• _What the task asks_: Return exactly the span of lines in the following data that opens with the line containing "The image size is (370, 352)." and closes with the line containing "Open the Explore". Include nothing else.

....................

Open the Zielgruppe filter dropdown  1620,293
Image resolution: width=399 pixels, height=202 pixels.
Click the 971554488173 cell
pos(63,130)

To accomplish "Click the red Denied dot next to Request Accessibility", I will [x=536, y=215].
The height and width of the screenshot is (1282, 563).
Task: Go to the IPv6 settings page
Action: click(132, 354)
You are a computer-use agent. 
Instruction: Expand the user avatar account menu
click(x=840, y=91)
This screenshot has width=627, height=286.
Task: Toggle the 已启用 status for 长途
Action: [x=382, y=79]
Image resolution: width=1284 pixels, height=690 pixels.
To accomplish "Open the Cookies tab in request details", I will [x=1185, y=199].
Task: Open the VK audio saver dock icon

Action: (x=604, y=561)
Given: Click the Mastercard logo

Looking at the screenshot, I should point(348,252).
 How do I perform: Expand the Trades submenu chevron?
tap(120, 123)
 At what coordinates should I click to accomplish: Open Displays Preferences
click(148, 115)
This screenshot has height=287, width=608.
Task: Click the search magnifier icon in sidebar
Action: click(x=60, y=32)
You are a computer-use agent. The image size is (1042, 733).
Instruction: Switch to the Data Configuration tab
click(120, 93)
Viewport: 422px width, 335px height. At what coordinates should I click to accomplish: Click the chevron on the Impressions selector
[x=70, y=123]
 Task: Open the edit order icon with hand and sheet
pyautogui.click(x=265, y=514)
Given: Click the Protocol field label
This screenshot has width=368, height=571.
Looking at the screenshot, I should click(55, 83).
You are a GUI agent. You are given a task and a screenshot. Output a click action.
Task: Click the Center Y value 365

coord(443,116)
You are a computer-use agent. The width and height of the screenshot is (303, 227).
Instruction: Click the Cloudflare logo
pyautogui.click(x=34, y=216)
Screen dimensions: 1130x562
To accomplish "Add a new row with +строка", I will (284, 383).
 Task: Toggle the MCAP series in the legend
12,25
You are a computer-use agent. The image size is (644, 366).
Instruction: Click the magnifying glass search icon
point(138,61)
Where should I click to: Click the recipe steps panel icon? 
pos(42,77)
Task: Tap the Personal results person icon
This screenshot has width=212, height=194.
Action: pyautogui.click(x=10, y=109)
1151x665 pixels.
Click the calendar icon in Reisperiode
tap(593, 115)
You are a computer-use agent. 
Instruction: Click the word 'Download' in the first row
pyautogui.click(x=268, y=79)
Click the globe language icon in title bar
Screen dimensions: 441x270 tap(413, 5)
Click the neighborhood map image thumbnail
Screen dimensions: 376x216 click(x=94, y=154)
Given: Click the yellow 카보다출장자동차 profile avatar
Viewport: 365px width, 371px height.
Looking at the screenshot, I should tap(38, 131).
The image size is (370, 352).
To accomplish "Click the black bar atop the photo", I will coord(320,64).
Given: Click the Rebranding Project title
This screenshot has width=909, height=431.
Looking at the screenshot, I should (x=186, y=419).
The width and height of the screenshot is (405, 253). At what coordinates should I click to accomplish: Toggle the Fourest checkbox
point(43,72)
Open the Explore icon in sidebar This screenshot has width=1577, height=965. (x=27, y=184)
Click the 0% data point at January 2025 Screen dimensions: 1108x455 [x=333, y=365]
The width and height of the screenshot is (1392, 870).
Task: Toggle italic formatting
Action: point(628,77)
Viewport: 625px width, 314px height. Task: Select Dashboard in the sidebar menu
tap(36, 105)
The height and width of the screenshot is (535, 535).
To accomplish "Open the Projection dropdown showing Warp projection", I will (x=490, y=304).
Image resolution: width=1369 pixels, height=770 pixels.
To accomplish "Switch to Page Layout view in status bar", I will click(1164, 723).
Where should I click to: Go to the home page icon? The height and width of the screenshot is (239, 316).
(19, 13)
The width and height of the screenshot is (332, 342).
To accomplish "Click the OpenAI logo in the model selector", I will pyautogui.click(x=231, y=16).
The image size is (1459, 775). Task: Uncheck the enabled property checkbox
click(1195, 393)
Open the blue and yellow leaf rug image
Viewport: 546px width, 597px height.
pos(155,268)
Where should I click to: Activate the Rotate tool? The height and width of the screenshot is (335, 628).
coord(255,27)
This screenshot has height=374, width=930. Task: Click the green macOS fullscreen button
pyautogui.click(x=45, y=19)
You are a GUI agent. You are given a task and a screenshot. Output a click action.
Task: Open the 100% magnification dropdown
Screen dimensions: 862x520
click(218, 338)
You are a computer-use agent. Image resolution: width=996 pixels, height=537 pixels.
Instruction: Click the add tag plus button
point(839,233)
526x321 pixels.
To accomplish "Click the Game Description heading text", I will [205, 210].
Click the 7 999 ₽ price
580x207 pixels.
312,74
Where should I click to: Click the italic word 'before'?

....................

• _Solution for this problem_:
The image size is (370, 352).
To accomplish "Click the black bar atop the photo", I will coord(320,64).
Given: Click the Rebranding Project title
This screenshot has width=909, height=431.
Looking at the screenshot, I should (x=186, y=419).
The width and height of the screenshot is (405, 253). At what coordinates should I click to accomplish: Toggle the Fourest checkbox
point(43,72)
Open the Explore icon in sidebar This screenshot has width=1577, height=965. (x=27, y=184)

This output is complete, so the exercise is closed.